Pointés du doigt par le ministère de l'Intérieur dans un décret paru au journal officiel, les avertisseurs de radars seront finalement recyclés et tolérés. Du moment qu’ils n’indiquent plus l’emplacement des radars.

C’était dans l’air. Mai 2011, le gouvernement avait soulevé un lièvre en annonçant la suppression des panneaux indicateurs de radars automatiques et en proposant l’interdiction formelle de posséder un avertisseur de radars. Cette annonce avait fait grand bruit et soulevé la contestation auprès des automobilistes, des motards et surtout des fabricants. Le ministère de l’intérieur avait alors coupé la poire en deux avec la mise en place de radars pédagogiques (censés indiquer les zones dangereuses) en lieu et place des panneaux traditionnels et la mise en conformité des avertisseurs. Un terme obscur qui consiste à transformer ces petits boîtiers magiques en «assistants d'aide à la conduite permettant de signaler les zones dangereuses ». En clair, ces derniers sont rendus légaux du moment qu’ils n’indiquent plus l'emplacement des contrôles de vitesse.
L’heure est venue, avec un décret d'application de la loi interdisant, dès aujourd’hui,  les avertisseurs de radars "non conformes". Cette mesure concerne 6 millions d’automobilistes et s’accompagne de très lourdes sanctions. Une amende de 1500 € assortie d’un retrait de 6 points. Pour y échapper, il faut impérativement mettre à jour, lorsque c’est possible, son appareil.

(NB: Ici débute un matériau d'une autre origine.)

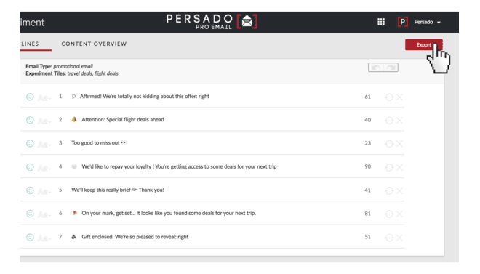Toggle the smiley emoji for line 7

tap(30, 238)
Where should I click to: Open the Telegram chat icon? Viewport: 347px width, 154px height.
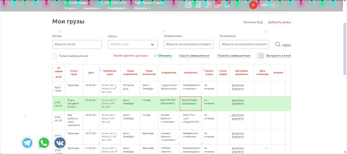click(x=27, y=143)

Sans avertissement, l’intérêt est limité

Les grandes enseignes telles que Coyote, Inforad, Avertinoo, Navirad, Wikango, Road Pilot, Eco & Logic ont déjà signé un protocole avec les pouvoirs publics pour transformer leurs appareils en outils d’aide à la conduite. La mise en conformité s’effectue automatiquement pour la plupart et via le PC pour les autres. Vos fidèles compagnons ne vous avertiront plus de la présence de la maréchaussée. Ils signaleront aux conducteurs l’approche de zones dites « de danger ». Un intérêt qui paraît, selon nous, très limité sachant que la plupart requièrent un abonnement mensuel.
Les GPS nomades équipés de l’emplacement des radars ont du retard dans leur mise en conformité. Un comble pour les 15 millions d’automobilistes concernés. Les fabricants commencent tout juste à proposer des mises à jour via le PC. Pour les GPS intégrés, le cas est plus complexe. Les constructeurs doivent fournir un DVD de mise à jour. Une procédure qui oblige un passage à l’atelier. Enfin les logiciels antiradars proposés pour les smartphones sont désormais considérés comme illégaux... car efficaces. Très difficiles à contrôler par les autorités, ces petits logiciels encore disponibles (pour très peu de temps encore) sur les plateformes de téléchargement subiront prochainement l’interdiction de la part du gouvernement.